Love is — full stop.
I read an article last night that ruffled this Rooster’s feathers. The author made a case for only being able to love one person at a time. He did quantify the love he was speaking of as romantic love, as opposed to maternal love or love between friends & family. His reasoning was that love is work, love takes time and energy. Therefore, one can only truly invest in one other person if he/she wants success. The author took love, morphed it into a relationship, which then became work, likened to a job. This belief that love equals relationship and that there are love types has been adopted by many in our culture, including myself. I see things differently now, and I’ll share some thoughts as an opposing viewpoint.
Love is easy, relationships take work. Somewhere along the line, however, love became synonymous with relationship. Since relationships take work, then love takes work. Since relationships can be hard, love is hard. Since relationship success rises when having undivided attention, love must. However, love is not relationship. Relationships, at best, are a manifestation of love. You may think this is just semantics, but I believe it’s critical to make the distinction and stop trying to sell love as something it isn’t. Instead promote it as what it is, or what it should again be.
Love is energy, energy that resides within every one of us, energy that wants to flow freely. It’s an energy that results in an intense feeling of deep affection. A relationship is the way in which two or more objects, or people, are connected.

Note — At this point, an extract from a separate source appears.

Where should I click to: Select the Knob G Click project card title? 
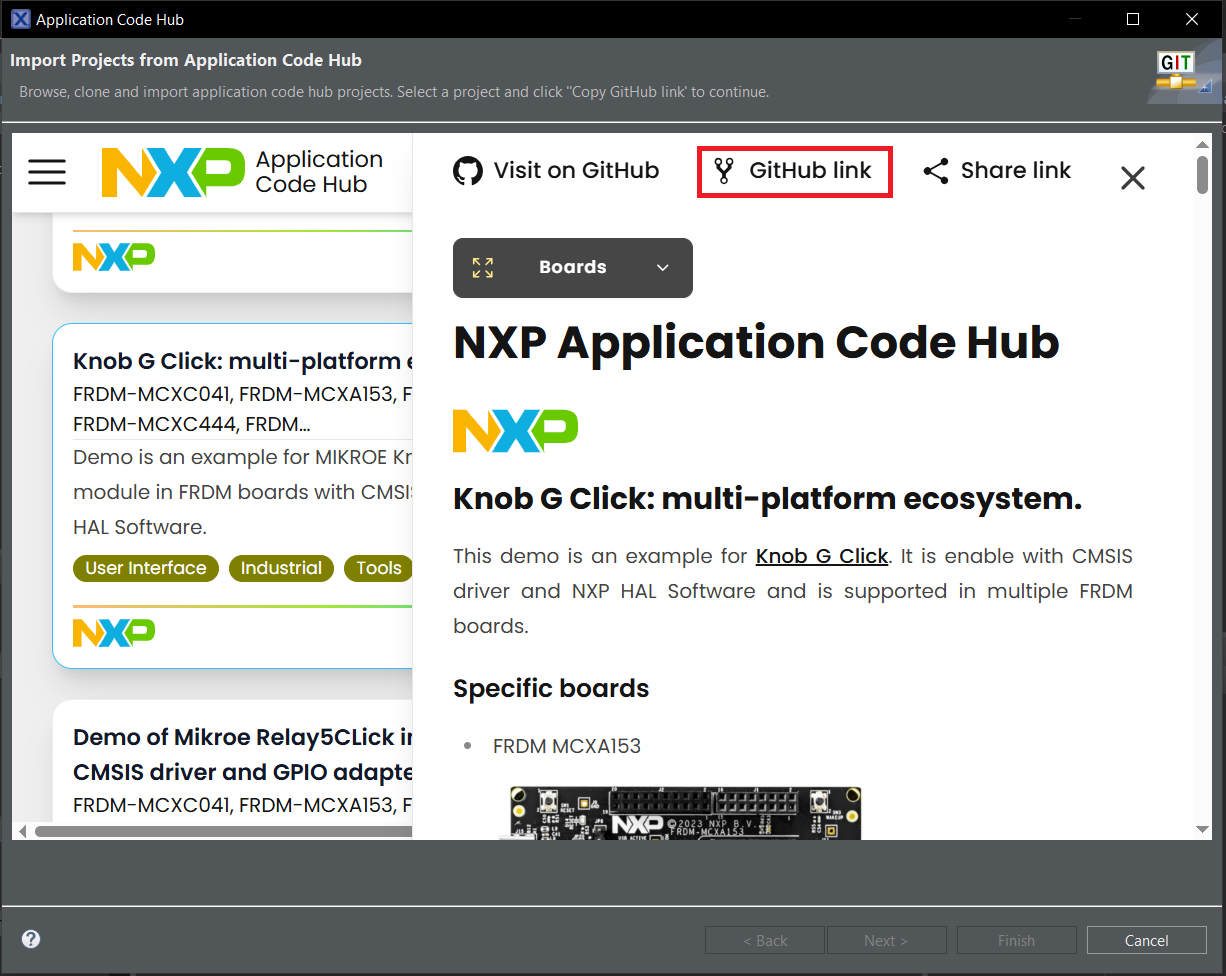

As I see it, we’ve gotten in love’s way. We’ve compartmentalized it into nicely defined quadrants, and into the resulting rules that we assume make our world move along more smoothly. Rather, it results in ownership, expectations, and loss of freedom. The freedom to feel and experience what is natural to our core, our souls. So, love becomes work. Love becomes a burden. When the expectations of our relationships fail, love has failed us. I suggest love is still there, always, but because we’ve so tightly woven love into relationship it can no longer exist outside of the relationship.
Our compartmentalizing into love types, and redefining one type as an ideal relationship, has us stumbling in the dark searching for what is so clearly in front of us when the match is lit. The flame burns hot and illuminates what laid dormant within until outside expectations snuff it out like an indistinct breeze. Then, again we stand alone in the dark.
Yet, love has enough energy to illuminate the room, burn down the walls, and set the world on fire. If we stop trying to contain it within ourselves and capture it within another how would the world appear?
So, perhaps we should stop letting our false definitions and expectations ruin the most beautiful and natural gift bestowed upon us. Experience love fully, in whatever capacity you feel compelled. Let it swirl unimpeded around and above, swallowing up one another, expanding in capacity and intensity.